§ Text passage
____
# CPU overclocking advice



## G_Mach234 (Mar 3, 2007)

Hey all,
haven't posted in a while.

anyways i recently finished my first build.
from memory me thinks:
P5Q-E
Q6600
GTX 280
Corsair 750 watt 
2 X 2GB OCZ Platinum RAM
Thermaltake Fan for CPU (cant think of the name; check soon)
Antec 900 case :tongue:

i started overclocking with only a couple of online guides to go by so beginning with the CPU i started raising my FSB keeping the q6600 multiplier at 9 which is as high as it can go, and if memory serves i've reached 380Mhz (so 3.4Ghz at the moment)

for stability and stress testing i use Hyper Pi initially then leave Prime95 running and watch the temperatures, the CPU pushes as far as 59C during this (20-25 minutes id say)

couple things:
any opinions on anything im doing?

am i right in thinking that i read somewhere its unusual to reach 3.0 + without a voltage change? (so does that mean that an auto setting is doing it for me? and is that safe?)

if stability is alright then the second factor that would stop me from continuing to overclock is temp, and at almost 60C this would mean 3.4Ghz is pretty much my limit? (im very aware that 3.4 is a satisfying number considering i only had the faintest intention of overclocking during my build, so im not complaining )

replies appreciated :wave::grin:


----------



## linderman (May 20, 2005)

3.4ghz is as far as I would push it 


are you testing with prime 95 for quads ?

60C is an acceptable load temp

auto settings are thought to be "safe" however thats not always true ....... auto sometimes can take some settings into dangerous limits ......... the CPU termination and CPU PLL are such examples.............. those should have their limits set

what does cpu-z say for your cpu voltage during stress testing ?

you should stress test for atleast one hour minimum ............ I prefer two hours ......but


----------



## linderman (May 20, 2005)

I would cruise thru a bunch of threads like this one until you find all the parameters which need to be set

http://forums.extremeoverclocking.com/t297488.html


----------



## linderman (May 20, 2005)

I would be looking to set those temps manually in the bios

cpu volts
ram volts

nb volts
sb volts

cpu term

cpu pll

etc etc etc



dont get sucked into the fellas which speak of above 3.4 ......its dooable but you wont see any benefit beyond what you have ................ the rest is just feeding ego's and that erodes in a hurry when the smell of burning silicon starts permeating the room :4-thatsba


there are lof of posters who throw high numbers around ........... ask to see where they posted their two hour stress test at those ratings and they will get very defensive in a hurry !
____
§ Data provided
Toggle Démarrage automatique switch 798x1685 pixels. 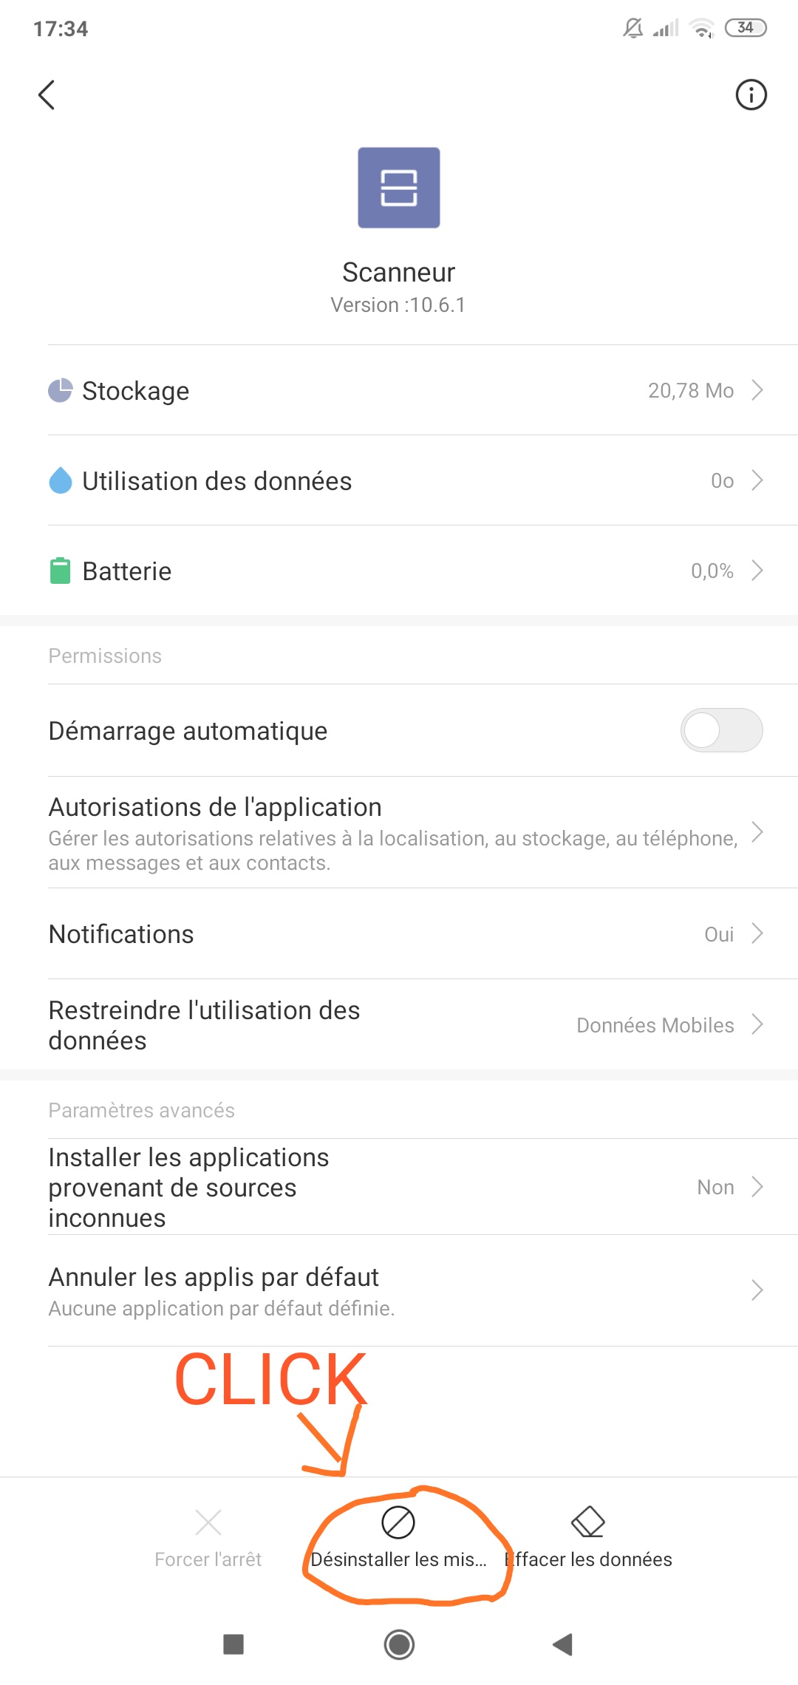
____
§ Actions to take
**a.** In the overclocking thread, do these statements agree with the text? (i) The first poster kept the Q6600 multiplier at 9. (ii) linderman calls 60C an unacceptable load temperature. (iii) linderman prefers a stress test of two hours. Answer yes or no for each and quote the deciding words.
**b.** Could you resume the overclocking thread, starting right after its final post?

§ Answers in order
**a.**
(i) Yes: "keeping the q6600 multiplier at 9 which is as high as it can go"
(ii) No: "60C is an acceptable load temp"
(iii) Yes: "I prefer two hours"

**b.**
----------



## linderman (May 20, 2005)

have you discovered what to set your voltages at yet ? if not, I will gladly help you dig thru the info ?


----------



## G_Mach234 (Mar 3, 2007)

Sort of,

i reset the lot and began overclocking the CPU again except starting off with a set CPU voltage of 1.2. as apposed to auto.
so far I've reached 3.4Ghz again having to increase the voltage steadily. I'm currently at 1.35 which I'm testing out now :1angel:

I read up on CPU pll and decided to set it at 1.5 (above 1.2 under 1.8 as gathered from random forum posts)

the other value I'm researching is fsb termination voltage... as far as i can tell few know the advantages to setting it correctly so I'm inclined to keep it on auto :4-dontkno

I thought of RAM voltage, i think the default for my set is 2.2.

I'll check yet again since my memory is failing me but i don't think i could find a CPU termination setting in my BIOS.

i know north and south bridge voltages are there and I'm searching for posts about them now.

opinions? ray::tongue:


----------



## linderman (May 20, 2005)

I will start looking also / will get back to you later tonite


----------



## G_Mach234 (Mar 3, 2007)

thankyou, the help and attention is greatly appreciated!

Unfortunately though im currently miles from my computer and will be until friday night although ill be able to check up here through the magic that is a neighbours wireless router, lack of wep key and mobile phone with wifi.
This is the future lol

Anyway, earlier today before my departure, with the voltages i set and my impatience i decided to put values in regarding my Rams frequency, i noticed some posts by yourself preaching 1:1 ratio between fsb and ram being a goal. So i set my cpu overclock to 425 fsb at x8 multi keeping 3.4ghz and set my ram to 801 mhz (from a selection) 
This was purely to pass the time and see how the system would cope, sure enough i got a 1:1 ratio with what id call a very moody stability with regards to booting (perfect boot or none at all)

Is this the correct way to ensure a 1:1 ratio (by fiddling with the fsb until its stable at mhz equal to half of what the ram will support?) and should a 1:1 ratio really be such a priority? 

Babbling a bit but anyway, thanks in advance (rhyme? Lol)


----------



## linderman (May 20, 2005)

CPU Voltage: 1.4 or lower is fine as long as your temps aren't too bad. You should try 1.3 - 1.35v for now i'd say 
CPU GTL Voltage Reference (0/2): AUTO 
CPU GTL Voltage Reference (1/3): AUTO 
CPU PLL Voltage: 1.54 (do NOT leave AUTO, as that massively overvolts) 
FSB Termination Voltage: 1.24 (do NOT leave AUTO, as that massively overvolts)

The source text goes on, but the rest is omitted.